┌────────

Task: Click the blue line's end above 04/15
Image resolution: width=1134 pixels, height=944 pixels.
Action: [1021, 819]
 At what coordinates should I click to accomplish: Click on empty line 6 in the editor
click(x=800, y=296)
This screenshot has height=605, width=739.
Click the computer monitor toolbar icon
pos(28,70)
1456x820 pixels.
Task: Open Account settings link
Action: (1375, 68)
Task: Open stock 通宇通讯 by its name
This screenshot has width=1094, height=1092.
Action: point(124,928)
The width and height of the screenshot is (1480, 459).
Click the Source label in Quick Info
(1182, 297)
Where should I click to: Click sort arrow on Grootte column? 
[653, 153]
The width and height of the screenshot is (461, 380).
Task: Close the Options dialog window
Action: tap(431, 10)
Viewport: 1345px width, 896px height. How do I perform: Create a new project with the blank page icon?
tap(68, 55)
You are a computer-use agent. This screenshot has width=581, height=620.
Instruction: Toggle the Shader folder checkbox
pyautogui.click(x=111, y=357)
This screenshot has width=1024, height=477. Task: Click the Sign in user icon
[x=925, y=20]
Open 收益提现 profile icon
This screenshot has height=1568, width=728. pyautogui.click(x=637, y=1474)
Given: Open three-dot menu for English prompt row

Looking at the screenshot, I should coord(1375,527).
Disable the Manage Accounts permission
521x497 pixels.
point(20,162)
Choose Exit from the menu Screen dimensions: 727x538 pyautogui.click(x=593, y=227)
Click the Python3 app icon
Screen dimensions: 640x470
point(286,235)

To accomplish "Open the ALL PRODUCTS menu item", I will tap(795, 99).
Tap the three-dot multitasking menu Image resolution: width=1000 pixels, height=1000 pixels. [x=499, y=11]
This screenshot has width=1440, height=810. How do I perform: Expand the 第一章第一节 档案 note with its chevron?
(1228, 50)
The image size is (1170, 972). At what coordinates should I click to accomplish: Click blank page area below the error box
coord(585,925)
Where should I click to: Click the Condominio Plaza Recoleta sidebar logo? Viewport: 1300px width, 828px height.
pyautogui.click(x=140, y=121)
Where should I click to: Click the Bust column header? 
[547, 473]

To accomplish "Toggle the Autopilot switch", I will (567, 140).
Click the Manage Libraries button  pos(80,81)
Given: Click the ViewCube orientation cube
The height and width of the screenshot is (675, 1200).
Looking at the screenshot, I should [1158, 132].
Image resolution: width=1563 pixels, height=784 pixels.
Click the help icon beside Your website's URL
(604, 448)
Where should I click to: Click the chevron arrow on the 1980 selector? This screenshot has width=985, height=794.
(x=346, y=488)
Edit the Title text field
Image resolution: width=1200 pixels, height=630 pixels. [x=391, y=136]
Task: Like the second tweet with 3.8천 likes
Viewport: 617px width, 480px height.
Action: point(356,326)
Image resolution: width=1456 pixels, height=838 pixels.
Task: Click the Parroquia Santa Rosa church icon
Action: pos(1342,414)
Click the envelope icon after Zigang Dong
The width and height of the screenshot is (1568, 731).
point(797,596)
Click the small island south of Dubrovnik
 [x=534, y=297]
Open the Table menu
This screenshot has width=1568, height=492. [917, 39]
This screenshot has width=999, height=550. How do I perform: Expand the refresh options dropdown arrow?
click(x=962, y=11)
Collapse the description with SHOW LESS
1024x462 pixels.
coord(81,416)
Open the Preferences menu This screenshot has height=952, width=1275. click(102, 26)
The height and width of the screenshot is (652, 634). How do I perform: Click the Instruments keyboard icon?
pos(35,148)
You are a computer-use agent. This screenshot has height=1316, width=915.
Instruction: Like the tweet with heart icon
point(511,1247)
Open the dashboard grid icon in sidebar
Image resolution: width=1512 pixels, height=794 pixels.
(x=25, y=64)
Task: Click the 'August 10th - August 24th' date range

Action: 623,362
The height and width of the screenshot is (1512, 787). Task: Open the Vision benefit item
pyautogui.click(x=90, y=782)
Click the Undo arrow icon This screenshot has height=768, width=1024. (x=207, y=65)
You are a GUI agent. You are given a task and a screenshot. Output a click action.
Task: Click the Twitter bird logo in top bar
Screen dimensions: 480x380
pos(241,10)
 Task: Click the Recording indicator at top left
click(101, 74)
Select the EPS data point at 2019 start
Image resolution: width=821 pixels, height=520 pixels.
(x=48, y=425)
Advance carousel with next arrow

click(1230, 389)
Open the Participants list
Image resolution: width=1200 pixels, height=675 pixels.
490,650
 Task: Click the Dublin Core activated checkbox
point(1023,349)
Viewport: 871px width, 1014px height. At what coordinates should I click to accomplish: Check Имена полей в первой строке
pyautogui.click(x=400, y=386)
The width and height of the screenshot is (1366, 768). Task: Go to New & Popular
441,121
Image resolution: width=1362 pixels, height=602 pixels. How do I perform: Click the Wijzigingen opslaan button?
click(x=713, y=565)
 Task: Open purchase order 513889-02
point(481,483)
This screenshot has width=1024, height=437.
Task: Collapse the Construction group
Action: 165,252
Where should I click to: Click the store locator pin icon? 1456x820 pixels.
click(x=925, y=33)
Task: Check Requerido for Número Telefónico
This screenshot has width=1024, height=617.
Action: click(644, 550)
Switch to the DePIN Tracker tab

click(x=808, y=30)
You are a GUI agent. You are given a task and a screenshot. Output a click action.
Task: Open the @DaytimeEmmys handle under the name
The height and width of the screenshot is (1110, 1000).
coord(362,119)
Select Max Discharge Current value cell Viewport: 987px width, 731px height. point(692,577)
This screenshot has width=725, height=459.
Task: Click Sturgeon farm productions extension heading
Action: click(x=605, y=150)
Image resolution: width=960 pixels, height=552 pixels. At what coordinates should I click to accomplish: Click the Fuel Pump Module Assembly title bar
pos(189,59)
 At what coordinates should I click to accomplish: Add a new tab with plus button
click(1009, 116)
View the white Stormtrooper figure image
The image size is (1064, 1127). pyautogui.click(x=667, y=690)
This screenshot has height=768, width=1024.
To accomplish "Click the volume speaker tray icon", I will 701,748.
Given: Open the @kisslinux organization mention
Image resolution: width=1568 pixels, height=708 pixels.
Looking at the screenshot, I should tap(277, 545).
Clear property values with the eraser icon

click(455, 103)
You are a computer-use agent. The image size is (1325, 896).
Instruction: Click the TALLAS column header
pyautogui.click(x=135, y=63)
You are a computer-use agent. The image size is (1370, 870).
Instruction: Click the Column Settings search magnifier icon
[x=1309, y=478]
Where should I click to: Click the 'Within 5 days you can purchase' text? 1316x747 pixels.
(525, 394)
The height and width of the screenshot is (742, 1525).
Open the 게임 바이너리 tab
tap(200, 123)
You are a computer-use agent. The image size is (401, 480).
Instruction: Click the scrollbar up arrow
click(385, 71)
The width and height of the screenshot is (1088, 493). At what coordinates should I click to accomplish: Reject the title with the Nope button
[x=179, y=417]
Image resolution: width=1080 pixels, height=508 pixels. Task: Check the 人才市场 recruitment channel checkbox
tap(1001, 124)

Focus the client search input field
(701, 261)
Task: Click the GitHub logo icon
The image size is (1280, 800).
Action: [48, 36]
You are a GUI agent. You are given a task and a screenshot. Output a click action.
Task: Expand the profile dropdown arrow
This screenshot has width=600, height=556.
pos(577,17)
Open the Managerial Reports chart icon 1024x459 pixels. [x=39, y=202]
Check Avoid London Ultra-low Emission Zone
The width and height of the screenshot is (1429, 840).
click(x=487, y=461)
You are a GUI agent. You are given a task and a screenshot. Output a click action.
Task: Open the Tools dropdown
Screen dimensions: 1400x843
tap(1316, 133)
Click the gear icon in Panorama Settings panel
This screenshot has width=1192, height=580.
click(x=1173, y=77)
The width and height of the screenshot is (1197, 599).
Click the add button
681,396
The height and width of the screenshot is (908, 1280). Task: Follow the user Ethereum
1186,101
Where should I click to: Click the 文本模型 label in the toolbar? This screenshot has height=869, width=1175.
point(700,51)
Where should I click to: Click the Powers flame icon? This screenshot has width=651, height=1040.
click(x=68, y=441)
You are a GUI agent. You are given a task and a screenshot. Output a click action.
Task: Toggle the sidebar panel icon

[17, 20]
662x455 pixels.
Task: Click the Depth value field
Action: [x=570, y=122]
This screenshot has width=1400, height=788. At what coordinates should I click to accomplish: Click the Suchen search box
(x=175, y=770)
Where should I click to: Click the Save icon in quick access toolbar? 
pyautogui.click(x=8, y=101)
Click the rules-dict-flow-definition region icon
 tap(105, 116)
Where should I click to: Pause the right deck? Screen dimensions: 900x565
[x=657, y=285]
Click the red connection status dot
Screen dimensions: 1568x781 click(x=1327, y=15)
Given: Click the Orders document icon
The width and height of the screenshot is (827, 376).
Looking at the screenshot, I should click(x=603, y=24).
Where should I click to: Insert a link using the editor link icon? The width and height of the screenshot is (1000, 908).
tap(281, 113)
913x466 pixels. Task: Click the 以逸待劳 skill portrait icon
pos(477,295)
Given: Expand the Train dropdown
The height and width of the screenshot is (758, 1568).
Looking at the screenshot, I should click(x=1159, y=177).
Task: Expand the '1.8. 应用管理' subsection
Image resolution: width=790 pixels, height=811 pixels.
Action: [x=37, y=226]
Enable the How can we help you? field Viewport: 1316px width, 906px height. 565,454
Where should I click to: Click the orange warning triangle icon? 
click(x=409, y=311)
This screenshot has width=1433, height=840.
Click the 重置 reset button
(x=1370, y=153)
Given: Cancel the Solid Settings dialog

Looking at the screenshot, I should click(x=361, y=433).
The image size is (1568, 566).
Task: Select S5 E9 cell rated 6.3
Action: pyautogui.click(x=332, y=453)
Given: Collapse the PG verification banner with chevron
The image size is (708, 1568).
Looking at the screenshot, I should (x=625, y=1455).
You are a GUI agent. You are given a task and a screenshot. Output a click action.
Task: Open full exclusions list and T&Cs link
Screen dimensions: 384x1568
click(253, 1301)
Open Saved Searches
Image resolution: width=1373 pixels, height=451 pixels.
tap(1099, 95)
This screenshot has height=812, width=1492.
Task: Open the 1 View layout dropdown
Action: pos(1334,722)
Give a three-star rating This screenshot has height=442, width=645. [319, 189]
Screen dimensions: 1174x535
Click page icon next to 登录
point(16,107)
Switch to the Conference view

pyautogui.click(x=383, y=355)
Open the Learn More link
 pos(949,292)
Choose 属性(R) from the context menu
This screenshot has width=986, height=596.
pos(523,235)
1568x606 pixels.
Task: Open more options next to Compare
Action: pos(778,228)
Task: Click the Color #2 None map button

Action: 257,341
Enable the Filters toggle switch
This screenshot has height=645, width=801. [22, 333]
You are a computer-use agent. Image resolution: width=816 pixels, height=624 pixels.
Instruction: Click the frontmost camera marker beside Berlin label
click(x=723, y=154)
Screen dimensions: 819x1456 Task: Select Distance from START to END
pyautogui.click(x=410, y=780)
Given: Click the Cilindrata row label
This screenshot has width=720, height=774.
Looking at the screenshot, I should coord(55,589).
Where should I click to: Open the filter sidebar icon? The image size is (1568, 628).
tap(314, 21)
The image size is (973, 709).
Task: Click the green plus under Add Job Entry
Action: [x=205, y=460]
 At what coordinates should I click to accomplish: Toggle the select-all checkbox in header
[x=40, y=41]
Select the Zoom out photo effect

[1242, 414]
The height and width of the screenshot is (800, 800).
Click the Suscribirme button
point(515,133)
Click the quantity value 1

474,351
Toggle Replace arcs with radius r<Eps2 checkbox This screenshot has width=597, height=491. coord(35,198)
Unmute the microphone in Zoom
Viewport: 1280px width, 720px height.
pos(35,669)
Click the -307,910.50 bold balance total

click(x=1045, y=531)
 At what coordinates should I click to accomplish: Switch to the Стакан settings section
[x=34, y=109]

└────────

[Requirement]:
Check each line of the records for "list" and copy the ones that contain it.

[Output]:
Open the Participants list
Task: Open full exclusions list and T&Cs link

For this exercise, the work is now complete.